• _Materials provided_
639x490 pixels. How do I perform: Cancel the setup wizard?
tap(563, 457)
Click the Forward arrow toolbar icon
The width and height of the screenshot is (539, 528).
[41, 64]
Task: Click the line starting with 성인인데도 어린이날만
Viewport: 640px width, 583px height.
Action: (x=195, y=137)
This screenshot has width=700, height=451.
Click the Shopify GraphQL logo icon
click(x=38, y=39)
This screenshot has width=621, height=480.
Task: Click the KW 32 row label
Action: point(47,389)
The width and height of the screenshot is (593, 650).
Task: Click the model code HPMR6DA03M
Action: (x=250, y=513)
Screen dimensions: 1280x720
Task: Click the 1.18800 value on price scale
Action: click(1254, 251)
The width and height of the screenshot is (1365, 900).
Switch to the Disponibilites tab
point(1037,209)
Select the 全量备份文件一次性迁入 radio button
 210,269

• _Problem to solve_
All of the data above must be retyped exactly.

• _Written solution_
639x490 pixels. How do I perform: Cancel the setup wizard?
tap(563, 457)
Click the Forward arrow toolbar icon
The width and height of the screenshot is (539, 528).
[41, 64]
Task: Click the line starting with 성인인데도 어린이날만
Viewport: 640px width, 583px height.
Action: (x=195, y=137)
This screenshot has width=700, height=451.
Click the Shopify GraphQL logo icon
click(x=38, y=39)
This screenshot has width=621, height=480.
Task: Click the KW 32 row label
Action: point(47,389)
The width and height of the screenshot is (593, 650).
Task: Click the model code HPMR6DA03M
Action: (x=250, y=513)
Screen dimensions: 1280x720
Task: Click the 1.18800 value on price scale
Action: click(1254, 251)
The width and height of the screenshot is (1365, 900).
Switch to the Disponibilites tab
point(1037,209)
Select the 全量备份文件一次性迁入 radio button
 210,269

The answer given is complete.